Быстрый и свободный: неистовые крайности минимизации налогов
"Правила есть правила, но правила нужно нарушать". Эти слова из статьи в Guardian, опубликованной в марте 2004 года, принадлежат не активисту движения антиглобалистов в маске. Нет, они взяты из интервью с партнером (по налогам на предприятие) Moore Stephens – крупнейшей бухгалтерской фирмы. Комментируя налоговые предложения в бюджет Великобритании, он сказал, что "независимо от законодательства, бухгалтеры и юристы найдут лазейку". Столкнувшись с подобным подстрекательством к преступлению, Moore Stephens спешно отстранилась от комментариев своего партнера, но на самом деле сфера минимизации налогов не одно десятилетие подрывает государственную налоговую систему, считая, что получению прибыли ничто не должно мешать.
Транснациональная бухгалтерская и консультационная фирма KPMG олицетворяет это высокомерное и пагубное отношение. Корпоративная культура ее налогового отдела была вскрыта следственной комиссией Сената США, которая обнаружила внутреннюю переписку, электронную почту и другую корреспонденцию бухгалтерских организаций в 2003 году.
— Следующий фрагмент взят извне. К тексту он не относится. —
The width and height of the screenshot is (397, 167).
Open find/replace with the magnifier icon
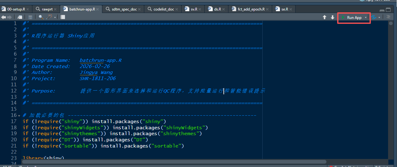coord(41,17)
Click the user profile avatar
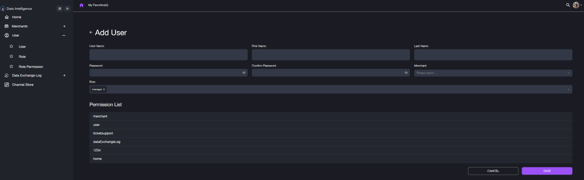This screenshot has width=584, height=180. [576, 5]
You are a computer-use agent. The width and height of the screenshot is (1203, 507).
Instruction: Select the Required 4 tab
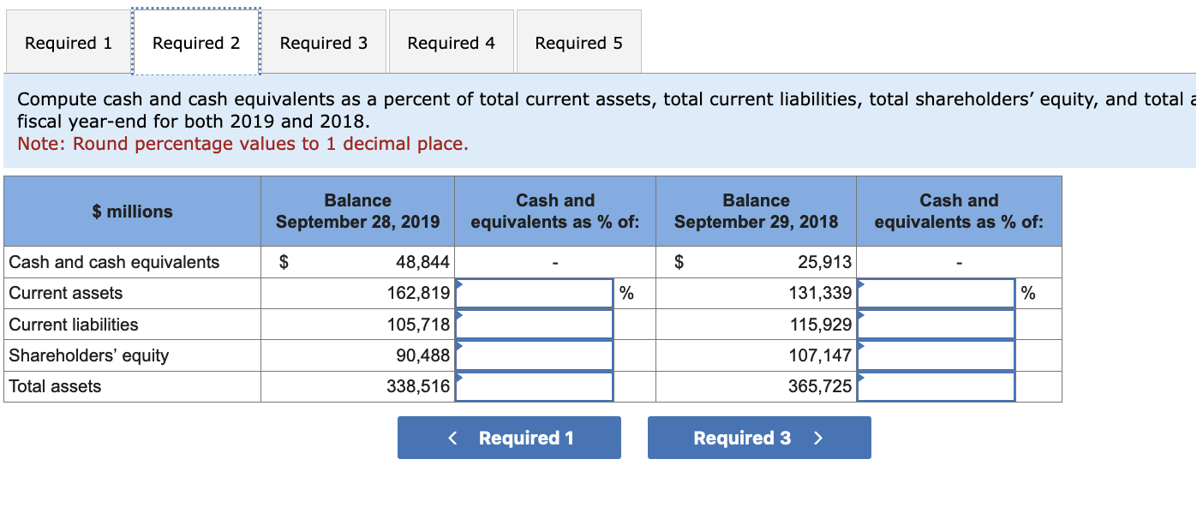click(451, 42)
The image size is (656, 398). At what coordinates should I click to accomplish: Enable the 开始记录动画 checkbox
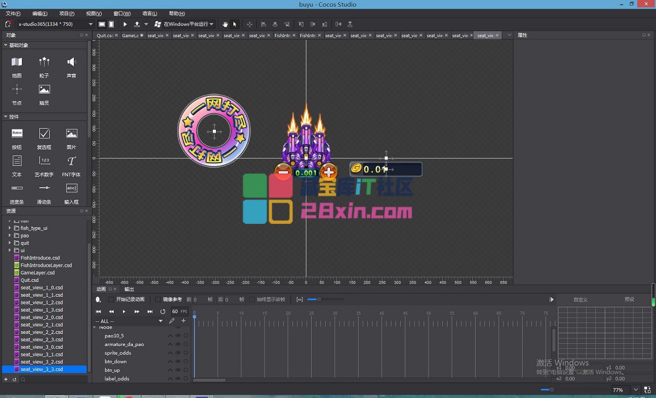(x=112, y=299)
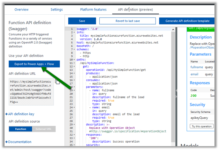
Task: Click Generate API definition template
Action: tap(187, 21)
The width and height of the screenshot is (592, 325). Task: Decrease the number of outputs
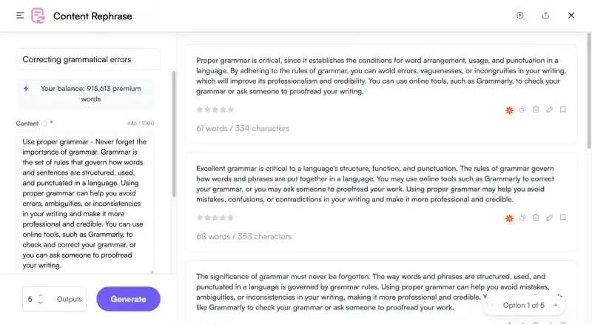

В одном электронном письме Грег Ритчи, старший налоговый советник KPMG, сообщал Джефу Стейну, главе налоговой практики компании, о том, что даже если официальные органы предпримут какие-либо действия против налоговой стратегии KPMG, предназначенной для состоятельных клиентов, потенциальный доход от сделок с ними превысит любые судебные штрафы. "В среднем одна сделка, – отмечал Ричти, – принесет компании прибыль в 360000 долларов, а заявим мы максимум о 31000". Другой внутренний документ содержал предупреждение о том, что если компании придется подчиниться нормативным требованиям Налогового управления в том, что касается регистрации "налоговых убежищ", KPMG "не может конкурировать на товарных рынках с льготными налогами". Эти открытия о характере принципов деятельности сферы минимизации налогов привели к составлению доклада Сената о том, что старшее должностное лицо в KPMG "сознательно, целенаправленно и умышленно нарушало федеральный закон об укрывательстве налогов".